The difference between a decent country and a bad country is that a truly bad country will build walls and fences to prohibit citizens from leaving. The same goes for a truly bad religion.
In the 1990s, Scientology faced an existential crisis. The government was threatening to strip the organization of its tax-exempt status and collect $1 billion in back taxes.
The church didn’t just defend itself; it fought back hard. In a clever and diabolical gambit, the church filed lawsuits against the individual IRS agents who were working their case. Before long, the IRS was eager to get the heck out of there and leave Scientology’s leadership alone to work their scam in peace.
And maybe that was the right outcome. “Going Clear” makes a strong case that the church exploits, imprisons, and even tortures its members.
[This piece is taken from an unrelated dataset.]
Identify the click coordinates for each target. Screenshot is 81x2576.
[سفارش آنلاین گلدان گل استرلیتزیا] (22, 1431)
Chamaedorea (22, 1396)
But no one argues that Scientology is destructive to society at large. As long as you and your family stay the heck away, Scientology will never be a problem for you.
Or maybe I just wrote that conciliatory conclusion because I’m worried that the Church of Scientology will be enraged by my column and come after me. It really is a scary organization.
[this column was written entire by max abrams and in no way represents the opinion of the owners, staff, or publishers of the Washington World newspaper.]